One exhibit, a sleek modernist home weighing roughly 4,000 pounds and built entirely from old shipping containers, hung suspended from the ceiling by thin wires.
However, this house was only a model, not built out of modular steel, but from plywood and cardboard.
The miniature home was only one of the exhibits showcased at TRASHionable, an eco-friendly design showcase sponsored by the architecture department at Pierce College in association with the Associated Students Organization (ASO).
All the pieces exhibited were created by Pierce architecture students, with a green theme in mind.
The students had only two weeks to organize the event and showcase projects made entirely out of recycled garbage.
“People are thinking about sustainability,” said Beth Abels, associate professor of the architecture department. “[The focus is on] solving today’s problems with what we already have.”
Out of the 10 pieces exhibited at the show, four focused on green housing.
The two-ton home mentioned earlier was designed by student Eli Brown, a project titled, ‘the Courtyard House.’ The home was designed and planned by Brown in 2009 and features four large shipping containers as the body of the house.

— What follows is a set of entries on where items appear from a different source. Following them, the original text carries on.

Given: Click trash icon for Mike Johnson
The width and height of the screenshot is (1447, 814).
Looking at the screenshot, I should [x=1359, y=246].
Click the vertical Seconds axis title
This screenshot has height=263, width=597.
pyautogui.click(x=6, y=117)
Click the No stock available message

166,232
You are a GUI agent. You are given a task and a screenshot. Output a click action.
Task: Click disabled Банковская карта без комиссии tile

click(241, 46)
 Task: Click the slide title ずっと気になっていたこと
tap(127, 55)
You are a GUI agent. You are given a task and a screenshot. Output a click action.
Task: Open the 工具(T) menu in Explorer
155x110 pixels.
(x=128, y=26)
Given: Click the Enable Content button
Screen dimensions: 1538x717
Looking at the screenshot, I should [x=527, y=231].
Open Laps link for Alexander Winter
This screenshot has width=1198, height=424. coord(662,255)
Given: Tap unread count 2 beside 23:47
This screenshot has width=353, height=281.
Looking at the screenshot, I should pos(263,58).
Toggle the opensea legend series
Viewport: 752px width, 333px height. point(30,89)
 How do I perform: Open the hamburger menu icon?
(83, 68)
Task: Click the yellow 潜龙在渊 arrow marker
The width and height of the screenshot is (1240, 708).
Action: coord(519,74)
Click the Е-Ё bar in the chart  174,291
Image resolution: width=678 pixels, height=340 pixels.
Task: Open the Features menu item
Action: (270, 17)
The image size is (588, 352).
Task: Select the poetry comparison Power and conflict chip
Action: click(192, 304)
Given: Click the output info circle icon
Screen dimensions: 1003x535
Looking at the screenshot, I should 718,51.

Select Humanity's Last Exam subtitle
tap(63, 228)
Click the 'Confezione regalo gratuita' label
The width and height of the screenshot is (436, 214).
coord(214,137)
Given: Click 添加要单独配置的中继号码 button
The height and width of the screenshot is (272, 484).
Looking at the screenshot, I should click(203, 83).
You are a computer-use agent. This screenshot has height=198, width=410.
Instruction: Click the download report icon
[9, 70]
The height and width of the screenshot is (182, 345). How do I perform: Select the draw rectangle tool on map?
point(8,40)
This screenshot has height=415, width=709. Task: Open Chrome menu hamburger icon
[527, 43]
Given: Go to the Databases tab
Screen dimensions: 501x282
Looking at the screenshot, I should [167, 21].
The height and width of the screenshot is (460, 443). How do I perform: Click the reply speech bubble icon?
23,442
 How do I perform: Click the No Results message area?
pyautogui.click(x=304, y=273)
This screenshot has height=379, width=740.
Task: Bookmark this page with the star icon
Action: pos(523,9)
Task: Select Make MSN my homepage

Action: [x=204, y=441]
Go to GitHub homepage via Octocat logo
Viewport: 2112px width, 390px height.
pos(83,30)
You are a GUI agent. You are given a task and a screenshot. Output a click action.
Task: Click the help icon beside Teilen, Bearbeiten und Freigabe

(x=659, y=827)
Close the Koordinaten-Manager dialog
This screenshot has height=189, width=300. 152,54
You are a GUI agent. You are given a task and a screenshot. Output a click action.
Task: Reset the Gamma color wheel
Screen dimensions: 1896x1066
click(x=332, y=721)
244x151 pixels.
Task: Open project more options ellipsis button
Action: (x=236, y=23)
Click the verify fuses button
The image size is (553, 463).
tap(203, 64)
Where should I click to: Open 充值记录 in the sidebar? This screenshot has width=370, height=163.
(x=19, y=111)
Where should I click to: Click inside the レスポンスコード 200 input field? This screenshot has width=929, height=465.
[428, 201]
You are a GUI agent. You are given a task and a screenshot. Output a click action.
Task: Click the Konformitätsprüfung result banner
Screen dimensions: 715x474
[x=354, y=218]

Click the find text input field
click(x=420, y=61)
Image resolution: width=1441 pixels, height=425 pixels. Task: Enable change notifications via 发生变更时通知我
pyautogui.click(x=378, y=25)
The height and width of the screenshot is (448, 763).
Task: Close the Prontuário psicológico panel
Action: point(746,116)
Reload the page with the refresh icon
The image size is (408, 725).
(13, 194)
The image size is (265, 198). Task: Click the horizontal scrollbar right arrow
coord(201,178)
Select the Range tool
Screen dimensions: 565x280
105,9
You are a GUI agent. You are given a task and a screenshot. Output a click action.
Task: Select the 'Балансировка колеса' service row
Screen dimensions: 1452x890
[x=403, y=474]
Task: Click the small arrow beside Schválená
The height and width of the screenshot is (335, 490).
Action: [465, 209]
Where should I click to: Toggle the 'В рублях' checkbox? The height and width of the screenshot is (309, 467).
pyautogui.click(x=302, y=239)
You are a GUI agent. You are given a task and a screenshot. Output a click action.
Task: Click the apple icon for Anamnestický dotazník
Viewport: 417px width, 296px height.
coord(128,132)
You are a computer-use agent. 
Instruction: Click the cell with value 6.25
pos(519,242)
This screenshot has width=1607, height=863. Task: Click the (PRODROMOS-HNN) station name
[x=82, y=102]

Using shipping containers to build eco-smart, cheap housing is a growing trend in an industry becoming more sensitive to conservation and efficiency, a trend that Brown embraces.
“[Architects] should think more about the materials they use for construction,” said Brown. “Instead of cutting down a tree, use a shipping container to build a house.”
TRASHionable is Brown’s first exhibit.
Another designer, Tiffany Raynor, presented two works for the show; a privacy screen made out of recycled plastic bottles and her own take on a shipping container house.
Her home, titled ‘Tetris,’ is inspired by the game of the same name, which also happens to be Raynor’s favorite. ‘Tetris’ utilizes four containers of varying shapes, reminiscent of the geometric game.
“This house can be taken apart in pieces, put on a truck, moved, then put back together in a totally different way,” said Raynor. “Just like the game.”